Start of TASK MATERIAL

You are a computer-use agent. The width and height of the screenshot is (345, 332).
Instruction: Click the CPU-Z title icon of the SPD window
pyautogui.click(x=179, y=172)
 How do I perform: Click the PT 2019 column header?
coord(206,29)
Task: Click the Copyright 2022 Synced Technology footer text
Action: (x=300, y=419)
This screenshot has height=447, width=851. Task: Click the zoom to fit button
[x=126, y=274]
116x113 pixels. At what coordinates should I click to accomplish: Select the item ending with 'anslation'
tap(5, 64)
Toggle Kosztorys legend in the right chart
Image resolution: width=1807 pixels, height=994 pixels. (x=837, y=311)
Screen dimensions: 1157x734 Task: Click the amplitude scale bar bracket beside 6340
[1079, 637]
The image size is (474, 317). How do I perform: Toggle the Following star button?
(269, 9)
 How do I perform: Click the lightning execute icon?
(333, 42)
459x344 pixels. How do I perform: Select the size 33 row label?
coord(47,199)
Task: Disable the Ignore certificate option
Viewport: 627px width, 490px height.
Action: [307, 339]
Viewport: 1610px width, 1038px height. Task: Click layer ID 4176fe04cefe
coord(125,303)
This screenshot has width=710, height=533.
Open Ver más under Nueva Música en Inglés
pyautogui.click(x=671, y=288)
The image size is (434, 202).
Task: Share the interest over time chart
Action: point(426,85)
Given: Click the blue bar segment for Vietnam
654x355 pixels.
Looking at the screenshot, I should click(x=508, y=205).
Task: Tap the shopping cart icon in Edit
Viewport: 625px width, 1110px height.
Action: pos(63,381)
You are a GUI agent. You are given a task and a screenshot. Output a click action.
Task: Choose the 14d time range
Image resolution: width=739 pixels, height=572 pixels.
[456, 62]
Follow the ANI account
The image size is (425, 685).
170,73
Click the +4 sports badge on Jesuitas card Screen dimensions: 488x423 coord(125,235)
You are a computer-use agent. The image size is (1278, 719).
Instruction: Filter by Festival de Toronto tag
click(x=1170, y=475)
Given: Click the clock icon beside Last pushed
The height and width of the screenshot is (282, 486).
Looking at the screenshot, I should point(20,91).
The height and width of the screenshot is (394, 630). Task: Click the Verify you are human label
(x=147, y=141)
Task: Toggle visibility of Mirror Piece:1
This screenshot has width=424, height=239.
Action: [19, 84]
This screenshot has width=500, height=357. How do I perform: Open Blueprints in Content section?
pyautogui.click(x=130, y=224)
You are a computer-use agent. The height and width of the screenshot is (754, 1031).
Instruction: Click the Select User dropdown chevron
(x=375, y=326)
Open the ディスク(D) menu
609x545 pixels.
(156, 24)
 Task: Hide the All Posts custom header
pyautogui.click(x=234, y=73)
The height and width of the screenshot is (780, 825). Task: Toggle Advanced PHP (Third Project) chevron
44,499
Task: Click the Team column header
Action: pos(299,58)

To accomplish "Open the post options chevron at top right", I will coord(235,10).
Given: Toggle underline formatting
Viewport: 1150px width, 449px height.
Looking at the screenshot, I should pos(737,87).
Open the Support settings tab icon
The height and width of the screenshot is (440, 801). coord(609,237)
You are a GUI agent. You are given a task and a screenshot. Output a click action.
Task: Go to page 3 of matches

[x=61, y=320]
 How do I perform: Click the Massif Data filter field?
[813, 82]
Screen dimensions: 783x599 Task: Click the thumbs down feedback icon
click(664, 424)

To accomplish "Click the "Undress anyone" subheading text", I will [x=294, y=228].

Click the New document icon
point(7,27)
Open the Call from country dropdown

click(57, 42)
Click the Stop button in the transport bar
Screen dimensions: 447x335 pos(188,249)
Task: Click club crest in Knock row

End of TASK MATERIAL

THE TASK :: Tally the lines of the records holding the word "agent", then state only the tally.

TASK RESULT :: 5